(Dataset entries)
-*-*-

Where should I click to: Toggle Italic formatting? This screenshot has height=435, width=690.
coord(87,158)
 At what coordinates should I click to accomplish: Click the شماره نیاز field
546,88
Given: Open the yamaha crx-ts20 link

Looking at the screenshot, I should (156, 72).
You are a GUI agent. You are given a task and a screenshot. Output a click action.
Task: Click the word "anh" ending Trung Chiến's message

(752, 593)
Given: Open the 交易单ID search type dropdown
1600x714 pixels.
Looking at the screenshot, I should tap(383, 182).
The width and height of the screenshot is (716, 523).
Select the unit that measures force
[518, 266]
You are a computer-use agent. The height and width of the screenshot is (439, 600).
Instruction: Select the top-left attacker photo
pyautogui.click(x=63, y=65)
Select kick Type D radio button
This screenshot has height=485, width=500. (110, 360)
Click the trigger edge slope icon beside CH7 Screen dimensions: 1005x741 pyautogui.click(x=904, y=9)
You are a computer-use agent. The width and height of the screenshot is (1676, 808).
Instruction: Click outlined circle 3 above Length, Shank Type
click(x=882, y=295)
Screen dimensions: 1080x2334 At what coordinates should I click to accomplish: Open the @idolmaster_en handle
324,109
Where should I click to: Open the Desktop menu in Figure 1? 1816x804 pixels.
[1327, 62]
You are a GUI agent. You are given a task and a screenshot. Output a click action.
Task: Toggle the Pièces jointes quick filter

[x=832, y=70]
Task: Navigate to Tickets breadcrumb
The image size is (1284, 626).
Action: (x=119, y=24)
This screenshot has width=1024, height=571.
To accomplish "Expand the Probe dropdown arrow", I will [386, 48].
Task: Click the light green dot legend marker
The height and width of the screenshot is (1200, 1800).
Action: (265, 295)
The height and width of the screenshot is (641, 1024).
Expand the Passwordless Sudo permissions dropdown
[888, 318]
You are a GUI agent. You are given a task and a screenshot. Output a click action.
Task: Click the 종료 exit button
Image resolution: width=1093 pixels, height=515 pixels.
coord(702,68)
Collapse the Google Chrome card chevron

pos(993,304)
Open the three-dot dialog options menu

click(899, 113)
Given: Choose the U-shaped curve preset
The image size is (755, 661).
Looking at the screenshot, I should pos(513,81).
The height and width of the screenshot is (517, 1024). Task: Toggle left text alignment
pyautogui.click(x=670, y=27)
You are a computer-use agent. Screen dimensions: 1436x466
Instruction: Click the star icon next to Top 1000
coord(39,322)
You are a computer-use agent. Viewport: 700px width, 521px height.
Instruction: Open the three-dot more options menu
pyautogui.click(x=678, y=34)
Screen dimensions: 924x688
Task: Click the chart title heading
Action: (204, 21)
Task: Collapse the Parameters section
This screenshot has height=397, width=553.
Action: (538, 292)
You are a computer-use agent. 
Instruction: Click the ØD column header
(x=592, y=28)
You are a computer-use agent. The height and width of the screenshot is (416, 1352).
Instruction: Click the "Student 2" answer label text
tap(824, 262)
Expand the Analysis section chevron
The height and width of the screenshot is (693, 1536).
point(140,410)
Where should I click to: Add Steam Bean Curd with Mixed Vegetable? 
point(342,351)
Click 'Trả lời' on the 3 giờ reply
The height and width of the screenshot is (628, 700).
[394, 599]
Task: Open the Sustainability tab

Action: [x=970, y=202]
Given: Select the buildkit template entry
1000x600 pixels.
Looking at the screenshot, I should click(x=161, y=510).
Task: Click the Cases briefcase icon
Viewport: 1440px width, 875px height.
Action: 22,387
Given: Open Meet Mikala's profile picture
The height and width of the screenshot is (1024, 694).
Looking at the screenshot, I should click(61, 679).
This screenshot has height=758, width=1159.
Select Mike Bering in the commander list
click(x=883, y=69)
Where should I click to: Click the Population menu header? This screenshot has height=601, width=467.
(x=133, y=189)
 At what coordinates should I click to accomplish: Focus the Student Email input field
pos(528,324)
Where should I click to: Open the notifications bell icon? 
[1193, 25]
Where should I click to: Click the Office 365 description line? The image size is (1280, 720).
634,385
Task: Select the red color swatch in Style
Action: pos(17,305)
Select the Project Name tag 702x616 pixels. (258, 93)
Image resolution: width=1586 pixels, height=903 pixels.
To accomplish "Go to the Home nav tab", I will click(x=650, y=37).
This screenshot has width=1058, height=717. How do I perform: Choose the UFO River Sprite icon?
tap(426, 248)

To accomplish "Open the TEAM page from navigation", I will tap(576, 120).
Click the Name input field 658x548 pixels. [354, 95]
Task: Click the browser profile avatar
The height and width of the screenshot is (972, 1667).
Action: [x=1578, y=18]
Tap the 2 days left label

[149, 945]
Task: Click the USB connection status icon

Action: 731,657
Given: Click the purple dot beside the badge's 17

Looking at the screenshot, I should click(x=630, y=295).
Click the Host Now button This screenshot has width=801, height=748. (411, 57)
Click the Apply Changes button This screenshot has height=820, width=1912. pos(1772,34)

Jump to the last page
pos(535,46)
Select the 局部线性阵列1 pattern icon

-*-*-

▶ _Exercise prompt_:
For this exercise, return every line from the data that holds the string "computer".

▶ _Solution for this problem_:
You are a computer-use agent. The height and width of the screenshot is (439, 600).
You are a computer-use agent. The width and height of the screenshot is (1676, 808).
You are a computer-use agent. Screen dimensions: 1436x466
You are a computer-use agent. Viewport: 700px width, 521px height.
You are a computer-use agent. 
You are a computer-use agent. The height and width of the screenshot is (416, 1352).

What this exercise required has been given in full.